Data breaches and cyber attacks continue to escalate, with no end in sight. The financial costs of cyberattacks are rising. Notable examples include the WannaCry attack, which affected 300,000 computers across 150 countries, and Petya and NotPetya, which caused huge corporate losses: for example, Merck, FedEx and Maersk each reported third-quarter losses of around US$300 million as a result of NotPetya.
While cyber insurance remains on the radar of many companies and organizations today, many of them are still on the sidelines and have not opted-in to purchase a cyber insurance policy just yet.
There has been much speculation that the cyber insurance industry is expected to grow to $10 billion by 2020. With only a year away, I’m not optimistic that premium volume growth is a realistic or even an accurate amount at this point in time.
While companies are certainly much more interested today in purchasing cyber insurance due to many emerging threats that are nearing closer to them, even with all of the big incidents, this will not lead the industry to see significant growth within 2019.
One of the main issues with cyber insurance at the moment is that we have more players than ever marketing to the same companies and organizations with all different types of coverages, different policy conditions and exclusions.
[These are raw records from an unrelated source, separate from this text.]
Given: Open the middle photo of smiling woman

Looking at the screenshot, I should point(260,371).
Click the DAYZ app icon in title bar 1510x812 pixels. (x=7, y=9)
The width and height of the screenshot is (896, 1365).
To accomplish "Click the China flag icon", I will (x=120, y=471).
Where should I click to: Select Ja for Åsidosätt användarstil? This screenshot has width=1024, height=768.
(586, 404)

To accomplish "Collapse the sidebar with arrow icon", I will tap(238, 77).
While competition is certainly always a good thing, in the case of cyber insurance, it has left businesses even more confused than ever before. In my opinion, I feel this has caused analysis paralysis in the industry. While our brokerage continues to experience significant growth, the overall cyber insurance industry premium volume growth over the past year has been more on the conservative side.
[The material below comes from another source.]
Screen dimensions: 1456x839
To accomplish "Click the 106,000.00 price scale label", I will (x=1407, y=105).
Three things on the horizon that could increase Cyber Insurance growth significantly include:
1. Non-affirmative/silent/unintended cyber gets addressed
While the current debate over “affirmative” versus “non-affirmative” coverage has been ongoing for a few years, WannaCry and Petya/NotPetya cyberattacks helped make the issue of ”silent cyber” more critical. This has led to an issue of silent cyber risk happening amongst carriers that provide “all risk” insurance policies that were not designed and never intended to cover cyber related claims. We are beginning to see more “silent cyber” claims reach the courts. The outcome of these cases could help drive the growth of cyber insurance as more companies and organizations will realize that standalone cyber insurance is much more aligned with cyber risk vs. an all risk insurance policy that will need to be tested and battled out in court when a cyber related incident happens.
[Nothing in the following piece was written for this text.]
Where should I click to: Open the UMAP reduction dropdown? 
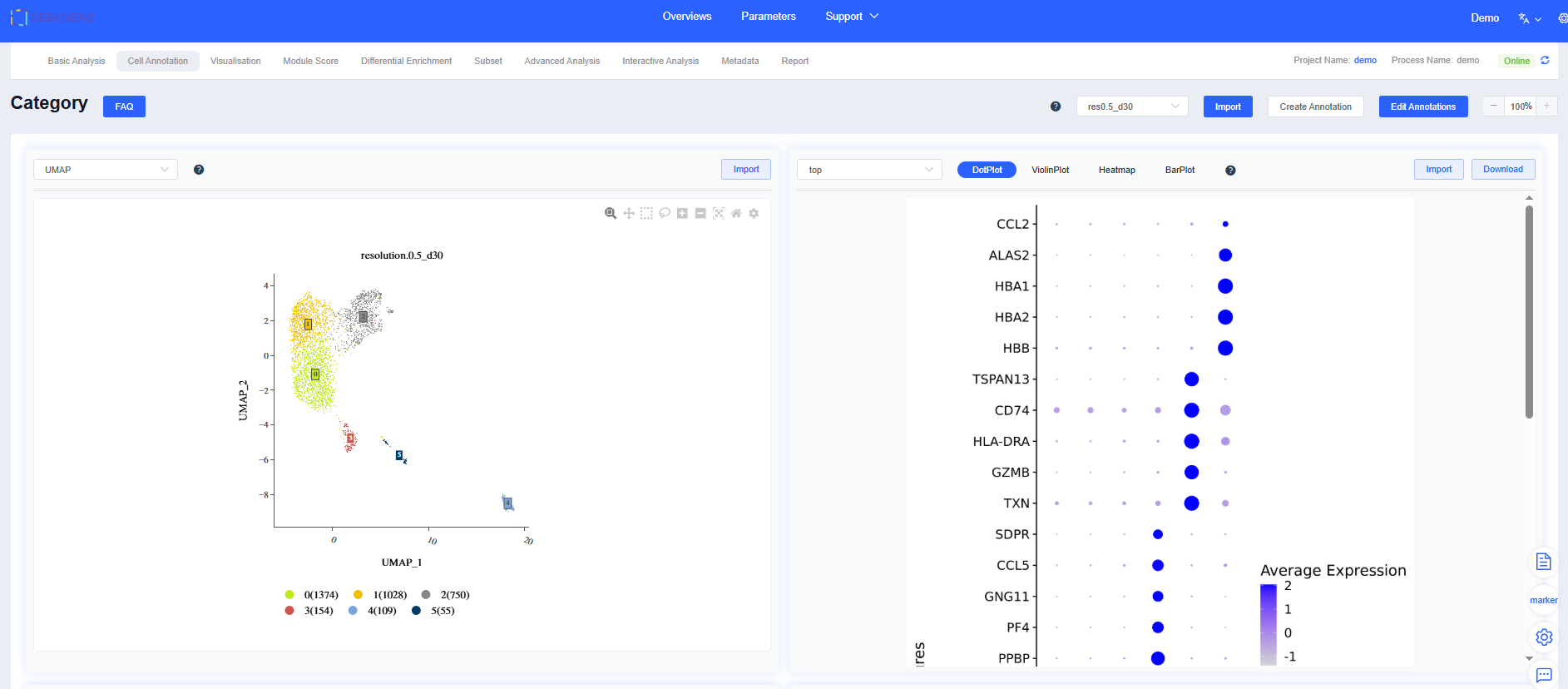pos(106,170)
2. U.S. National Privacy Regulation
With the convergence of “privacy and security”, many of us are much more conscious of how and where we share our data. Especially with last year’s introduction of the GDPR and the many large scale data breaches that many of us were part of. While the U.S. has been slow to enacting one national privacy regulation, there have been many more discussions in recent months. With all that is occurring now in the political arena, the chances of a U.S. national privacy regulation happening over the next year or two is pretty slim. However, if and when a U.S. national privacy regulation is introduced, this could also help drive cyber insurance growth. In the meantime, perhaps it will be the European cyber insurance market that drives cyber insurance premium volume growth in Europe.
3. Emergence of new technologies that bring unknown risks like we have never seen before
With the emergence of new technologies such as artificial intelligence, machine learning and deep learning and with every device we use being seen as a SMART device, cyber risk is in everything we touch and breathe. Nevertheless, this will bring on attacks like we could never have imagined and have never seen before. This could also help drive cyber insurance growth.